EDITORIAL

Climate and security

11/26/2012

Behind the science of climate change is a growing public consensus that more-frequent and intense storms, floods, heat waves, and droughts are threatening America’s national security. Such institutions as the Pentagon and the World Bank — hardly tree-hugging radicals — are predicting global military and economic consequences if carbon emissions aren’t reduced.

Such concerns are getting more attention because of the billions of dollars of damage caused by Hurricane Sandy, but they are not new. The insurance industry has been adjusting rates in South Florida to respond to rising sea levels in recent years. New York has become one of the nation’s leaders for climate-related urban planning.

America’s political leaders cannot continue to deny the effects of man-made climate change. A new report written for the U.S. intelligence community by the National Academy of Sciences and the National Research Council predicts the world “will experience climate-related conditions it has not seen before” unless more is done to reduce greenhouse gases. The report warns military leaders to expect turmoil if abnormal climate patterns allow extremist groups to gain a stronger foothold in the parched Middle East, starved regions of Africa, and other historically unstable parts of the world.

From corn to cotton, the report says, agricultural losses could rise in foreign and domestic markets that support the U.S. dollar. Government officials are aware of the potential for tension with China, Russia, and other countries over oil exploration in the Arctic as melting opens more shipping lanes.

These warnings are familiar. The Pentagon has spent billions of dollars to make its ships, aircraft, and vehicles more fuel-efficient. It has made installations, including the 180th Fighter Wing at Toledo Express Airport, less reliant on the regional electric grid with large investments in solar and green energy.
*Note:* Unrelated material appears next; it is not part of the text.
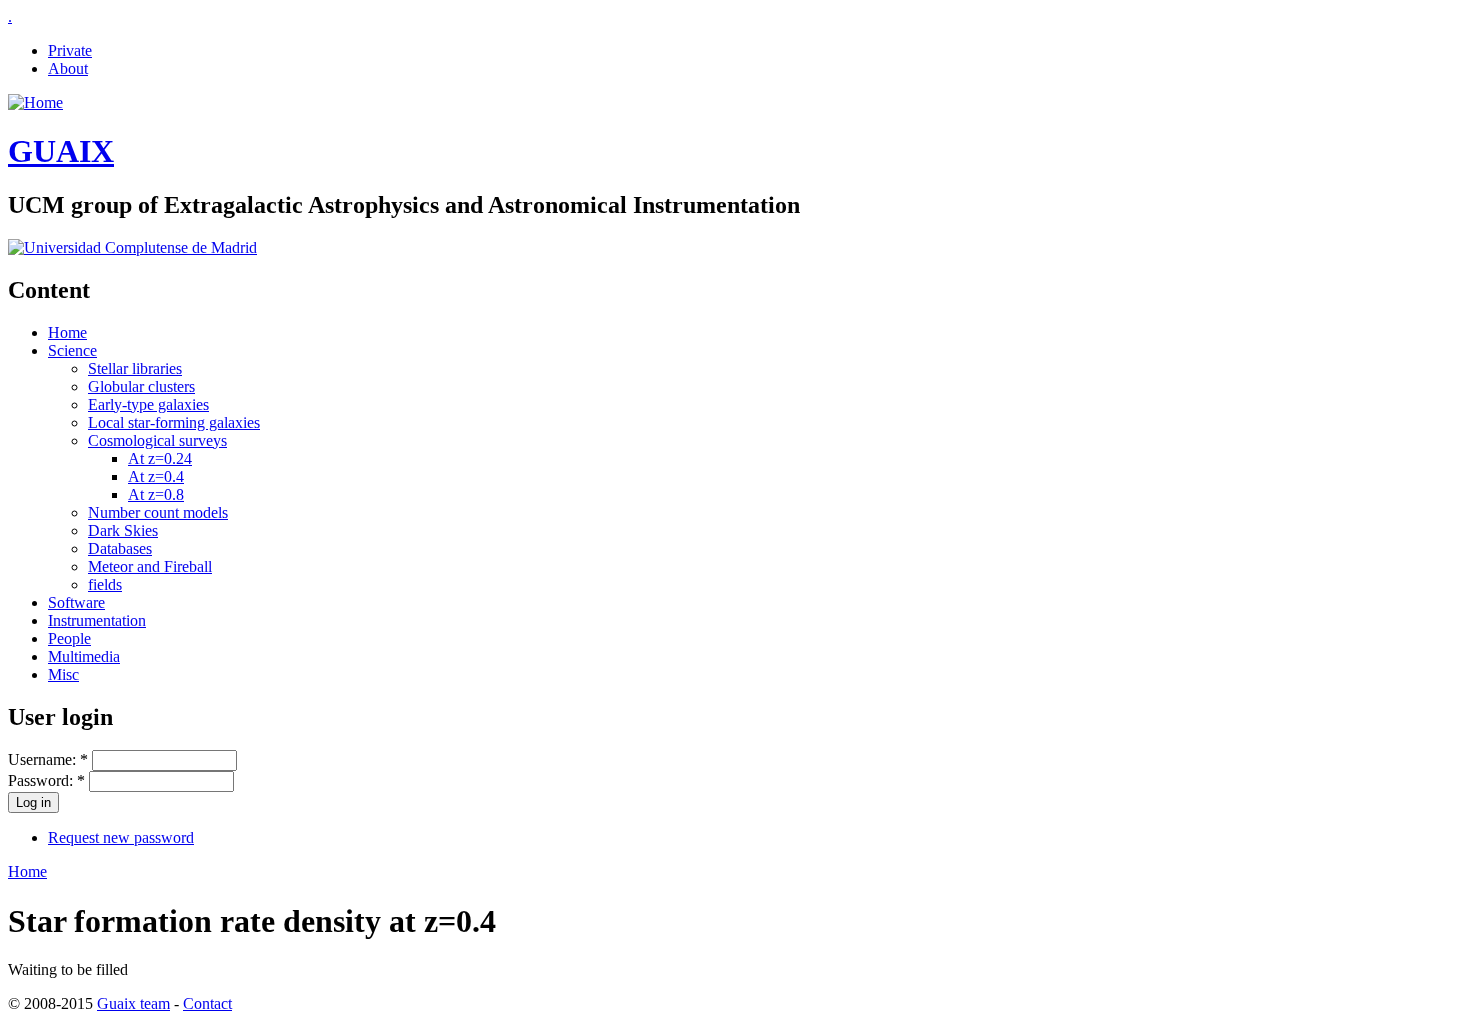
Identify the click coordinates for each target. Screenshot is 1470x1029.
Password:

Some military leaders, including a former head of Central Command, warn that the United States will “pay the price later in military terms” if it postpones action now.

Those points get lost in tired political rhetoric. In an interview this month with USA Today, U.S. House Speaker John Boehner (R., Ohio) acknowledged the existence of climate change, but insisted little has been learned about its causes over the past decade.

Such nonsense is as irresponsible as was the opposition to CIA funding by some lawmakers in 2009, when they learned the intelligence agency had opened a Center on Climate Change and National Security.

Science occurs regardless of what lay people claim to believe. Yet climate change has become so politicized that the issue was not raised in this year’s presidential debates, for the first time since NASA’s James Hansen sounded the initial alarm about global warming before Congress in 1988.

Climate change has been the subject of too much denial for too long. That denial is jeopardizing both our economic growth and our national security.